The city is about 1 square kilometre with a lot of hills and divided into 4 quarters – Armenian, Jewish, Christian and Muslim. We passed by the Armenian Quarter first and were able to look at this courtyard with a traditional Armenian church but no-one is permitted into this quarter except for the Armenians – they have long been persecuted and like to live a quiet life without disturbance. There are a few shops of hand painted Armenian pottery which is beautiful.

Then we visited the Room of the last Supper – a fair amount of research has proven that this was very likely the place where it happened. As I said – walking through the bible……..

I had asked to visit a Sephardic synagogue if possible but we actually got to visit four of them all attached to one another

They are all beautiful and I have learned two tricks how to distinguish a Sephardic from an ashkenazi synagogue at first glance. First check the table used for reading the Torah – for the Sephardic it is usually flat as the Torah is often kept in a self standing case (as below) but in ashkenazi synagogues the book is moved to the stand which is tilted to ensure it is easier to read. Also check out the seating – ashkenazi in rows (more like a church) but Sephardic in rows surrounding the rabbi – apparently making whispering and non verbal signals easier across everyone who is there – the sephardics like to talk more apparently:)

We then headed to spot which gave us a bird’s eye view of the Dome of the Rock built on Temple Mount.  This is the third version of the Dome (following two lots of destructions of the temples) and it’s now a mosque as it’s believed to be the place Mohammed ascended to heaven. It is the third most holy place for muslims in the world after Mecca and Medina. Unfortunately the interior is only available for muslims. It towers above the Wailing Wall (or Western Wall) or various other names depending on your persuasion.

Men and women are separated in prayer on the WW but as you can see below you can stand on a small platform and look over to the male side. (It’s not that interesting:). People write prayers on slips of paper and put them into the cracks of the walls. They exit from the wall taking 10 steps backwards first before turning round as you should never turn your back on God.

We then took a cool tour through the tunnels under the Western Wall which unbelievably now include a brand new synagogue where services take place.

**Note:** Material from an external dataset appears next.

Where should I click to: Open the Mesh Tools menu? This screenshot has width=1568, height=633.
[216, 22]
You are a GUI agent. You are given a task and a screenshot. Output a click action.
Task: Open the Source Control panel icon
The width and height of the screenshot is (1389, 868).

Then on to the Muslim quarter of the Old City where we had a traditional lunch having walked through the Via Dolorosa which is where Jesus carried the cross to Calgary. There are many Christian groups who walk this route and stop at various marked points which reflect places that Jesus stopped along the way according to the bible.

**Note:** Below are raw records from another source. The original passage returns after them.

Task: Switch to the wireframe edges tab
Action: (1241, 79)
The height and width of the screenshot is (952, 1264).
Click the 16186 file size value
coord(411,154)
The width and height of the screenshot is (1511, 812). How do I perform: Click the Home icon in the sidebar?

After a traditional hummus lunch we braved the “Holy church of the Sepulchre”. I say braved as it was packed with mostly Christian pilgrims. The interior is divided into areas reflecting different Christian sects such as Coptic, Armenian etc and so are differently designed. This church is also part of the pilgrims’ route.

Below, the faithful are kissing and praying over a slab which is believed to be where Jesus’ dead body was prepared for burial. And the long line is people queueing up for a 2 second opportunity to see the area under which Jesus is supposed to have been crucified.

Back in the relatively quiet streets we passed more stalls selling everything from brass to spices. The top left hand pic shows a part of the outside of the Church of the Sepulchre which by agreement has to remain unchanged from a point in time. If you look under one of the windows you can see a little ladder. It has nothing to do with anything religious but it happened to be there when the agreement was signed and so it has to stay there forever (I believe it’s been replaced a few times!)

The newly built ashkenazi synagogue is below with a giant menorah (candlestick) in front of it. Based on archaeological findings Including the Triumph Arch in Rome (which I saw a couple of years ago and includes a carving of a menorah being carried out of Jerusalem) , the menorah is considered the true symbol of Judaism rather than the Star of David which is much more recent.